Top photo is of my senior prom! I double dated with my twin brother. I was highly bulimic back then but I post these to show a much heathier weight. Part of me thinks I look a bit too heavy but could be "ana" being a bitch again. Regardless my goal is to be at a healthy weight. It doesn't really matter the number. I could bargain and say I am small boned and make the goal a smaller one but numbers and health professionals don't lie. I am not a number. My goal in general is to be healthier overall~ (Mind, body, spirit).

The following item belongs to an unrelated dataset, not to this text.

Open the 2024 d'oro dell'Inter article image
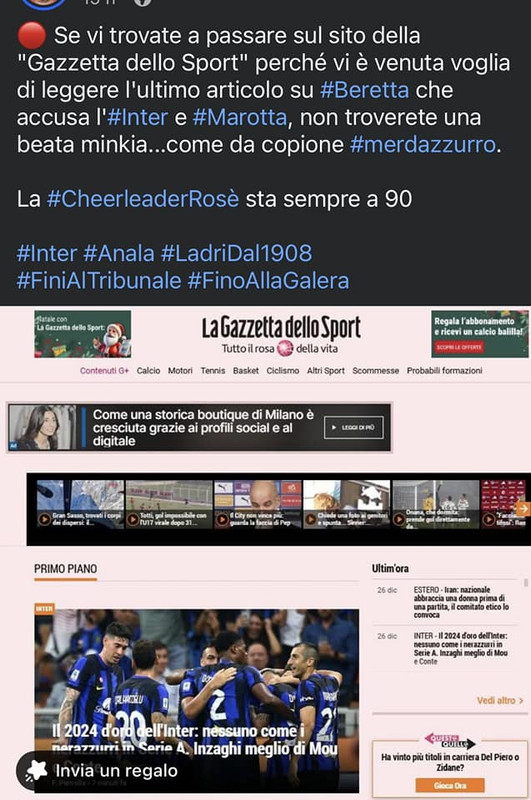The width and height of the screenshot is (531, 800). (x=196, y=699)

I have had to really dig deep the past few days to keep myself from restricting again. I was afraid of slipping again which is so easy to do with something so ingrained that it has become second nature to me. I text a friend and he encouraged me in such a simple way but then I didn't feel so alone in it. I was able to really admit "ana" was still ever present but needed to know how to make "Recovery" more present. To do this I have come to realize I have to literally separate myself from "ana". Yes, I have anorexia nervosa but NO I am NOT anorexia nervosa. It does not define who I am. It's a deadly disease I have battled 20 years but does not mean I have to be sentenced to it for life! I can and will be free from it someday~
Two weeks ago I went to walmart to get protein powder to help with weight gain ( I have yet to even use it, ). Protein powder is near all the diet stuff. Going down the aisle was surreal because it's been so long and I started to tear up. For several years I was enslaved to "ana" to spend so much money on so many different pills etc. I can't say too much as I don't want others to happen upon this blog and use it to gain ideas to stay in the disorder. I will say I abused many different pills so extreme that I ended up in the ER dozens of times and with I.V's and hospitalizations due to medical complications from it all. I am no longer even tempted to use any pills whatsover but was so sad of the time and money wasted for all those years ( most likely in the thousands just for pills etc and more for ambulance and medical bills).

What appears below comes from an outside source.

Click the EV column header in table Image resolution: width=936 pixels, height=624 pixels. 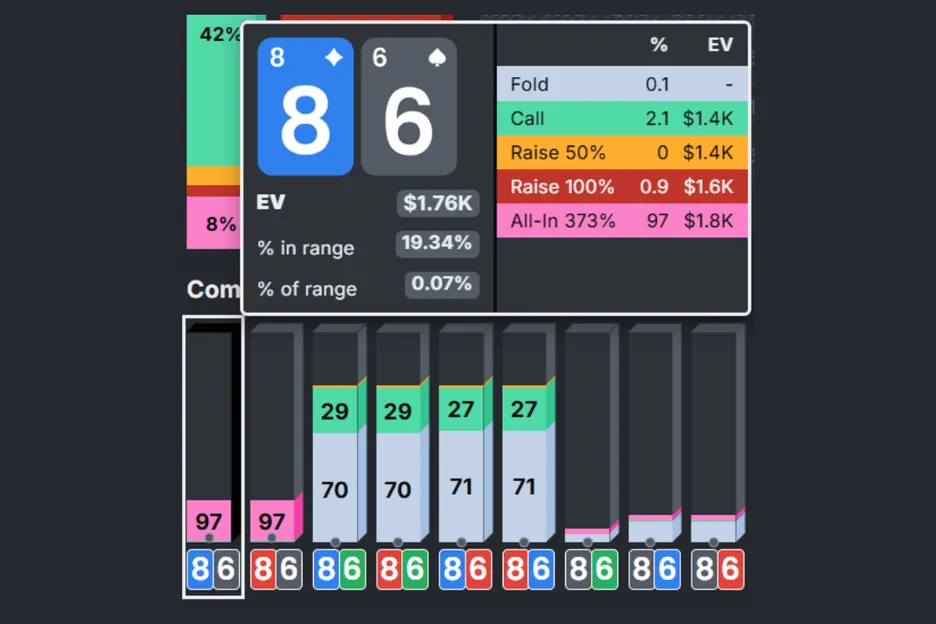tap(720, 45)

I have never been to jail nor do I ever intend to go but of course t.v allows us to see what it's like. I feel having anorexia or any eating disorder is like being imprisoned inside yourself. You can't escape the pounding, incessant thoughts. The further into the disease you go the harder to get out it is. I feel at times I have escaped the prison cell to be let out to the prison yard but have yet to leave the prison completely. It's time to get past the wire fencing. The only way to do this is to admit it's still there and keep pushing forward with recovery and really mean it.

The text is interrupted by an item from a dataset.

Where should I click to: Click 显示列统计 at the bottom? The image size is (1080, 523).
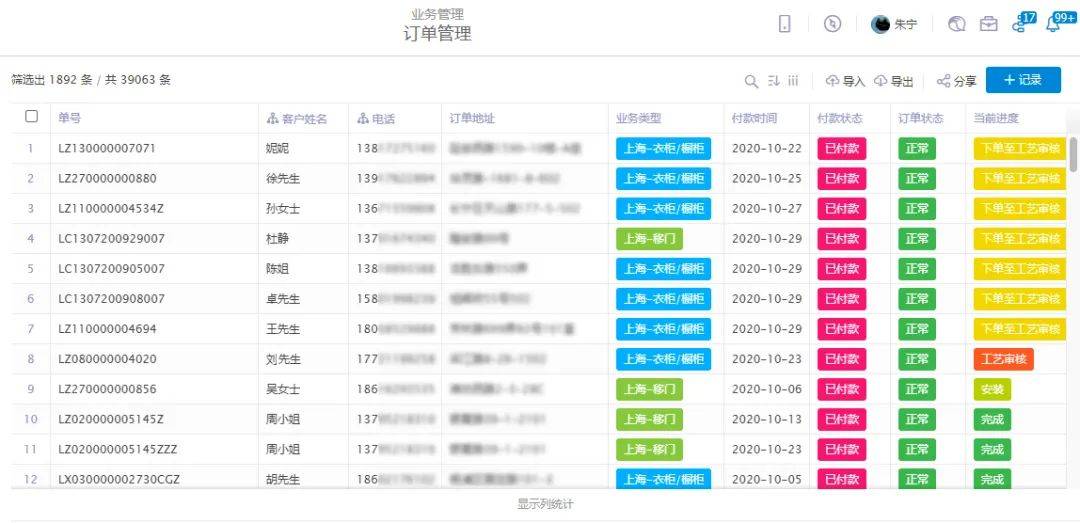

So I sit here after just eating dinner as well as a full day of all meals and one snack completed. I will still have a rootbeer float tonight and make it a bit larger to make up for one missed snack. I have what I call a "buddah belly" that many of us had in treatment last year from refeeding. I hate it but I still wear my cute shorts and tops and will continue to eat and reach out for support. I encourage you all to do the same. Your life is so much more than this deadly disease.